These rolls are easy and yummy, stuffed or not.
This makes a easy meal for a group. No more layering, flipping, burning sandwiches. Easy peasy.
These can easily be adapted for a pasta meal. Stuff with fresh mozzarella (and basil too!) and add italian seasoning to the brushed butter.
I tried 3 different types this time. American, cheddar, and a mix of american and cheddar. American had the most "classic" grilled cheese flavor, but I really liked the balance of the 2 types of cheese.
"Grilled" Cheese Stuffed Dinner Rolls
2 cups (a little more if needed) flour
2 1/4 tsp instant yeast
1 tsp sugar
1/2 tsp salt
1/2 cup milk, warm
1/4 cup water, water
2 tbsp butter, melted
18 chunks cheese of choice (For american cheese, fold slices into a cube)
2 tbsp melted butter
1 tsp garlic powder
pinch of salt
Mix together the flour, yeast, sugar, and salt in a mixer bowl.
Mix together milk, water, and butter. Add to bowl.
Mix together until well combined, scraping bowl if needed. Put on dough hook attachment and turn on "2". Once the dough is a nice ball on the hook, let knead 8 minutes. If dough sticks to bottom in the middle, add more flour, 1 tbsp at a time.
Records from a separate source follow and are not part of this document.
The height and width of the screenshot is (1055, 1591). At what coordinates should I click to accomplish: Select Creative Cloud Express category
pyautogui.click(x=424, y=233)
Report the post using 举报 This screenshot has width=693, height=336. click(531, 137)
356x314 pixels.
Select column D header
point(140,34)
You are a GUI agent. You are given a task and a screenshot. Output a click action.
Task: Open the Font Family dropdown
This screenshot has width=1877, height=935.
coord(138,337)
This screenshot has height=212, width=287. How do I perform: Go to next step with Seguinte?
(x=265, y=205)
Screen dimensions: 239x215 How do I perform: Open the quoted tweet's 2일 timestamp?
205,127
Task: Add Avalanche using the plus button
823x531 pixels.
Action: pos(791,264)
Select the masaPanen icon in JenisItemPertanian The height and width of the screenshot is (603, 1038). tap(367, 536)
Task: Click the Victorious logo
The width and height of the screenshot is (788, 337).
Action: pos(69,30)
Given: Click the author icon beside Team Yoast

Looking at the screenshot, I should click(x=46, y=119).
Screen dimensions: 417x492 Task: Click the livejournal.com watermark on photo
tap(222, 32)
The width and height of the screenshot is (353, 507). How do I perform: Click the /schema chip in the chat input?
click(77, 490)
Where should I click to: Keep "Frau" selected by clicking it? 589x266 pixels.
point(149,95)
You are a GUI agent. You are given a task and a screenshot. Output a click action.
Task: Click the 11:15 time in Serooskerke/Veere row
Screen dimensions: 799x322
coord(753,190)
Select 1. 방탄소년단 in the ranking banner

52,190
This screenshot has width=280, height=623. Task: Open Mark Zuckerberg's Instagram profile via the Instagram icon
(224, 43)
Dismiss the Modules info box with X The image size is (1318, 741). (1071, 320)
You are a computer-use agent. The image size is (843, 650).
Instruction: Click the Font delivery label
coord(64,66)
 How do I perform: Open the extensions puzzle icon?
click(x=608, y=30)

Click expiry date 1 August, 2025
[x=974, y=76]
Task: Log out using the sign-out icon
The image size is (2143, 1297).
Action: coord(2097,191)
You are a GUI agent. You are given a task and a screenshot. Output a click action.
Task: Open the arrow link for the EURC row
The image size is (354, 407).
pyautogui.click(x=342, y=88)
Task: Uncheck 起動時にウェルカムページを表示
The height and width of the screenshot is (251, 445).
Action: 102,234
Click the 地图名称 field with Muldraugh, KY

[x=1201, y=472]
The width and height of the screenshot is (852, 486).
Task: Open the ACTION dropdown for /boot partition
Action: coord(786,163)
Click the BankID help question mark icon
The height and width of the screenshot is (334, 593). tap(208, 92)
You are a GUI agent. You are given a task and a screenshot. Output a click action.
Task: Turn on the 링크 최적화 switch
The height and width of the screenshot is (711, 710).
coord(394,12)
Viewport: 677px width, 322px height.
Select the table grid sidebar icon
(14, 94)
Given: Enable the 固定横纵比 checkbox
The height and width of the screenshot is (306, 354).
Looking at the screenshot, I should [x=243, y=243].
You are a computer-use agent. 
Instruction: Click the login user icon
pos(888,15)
Remove hook, cover, and let sit 10 minutes.
Divide dough into 18 pieces. (half. Each half into 3rds. Each 3rd into thirds)
Roll into a ball. Flatten into a disk. Place cheese into center and pinch to seal. Place seal side down onto a greased 9 inch round pan. 9 in each pan.
Place in cold oven. Turn on to 375. Once to heat, cook 20-25 minutes, until tops are a deep golden brown.
Remove from oven and brush with the butter (mixed with garlic powder and salt)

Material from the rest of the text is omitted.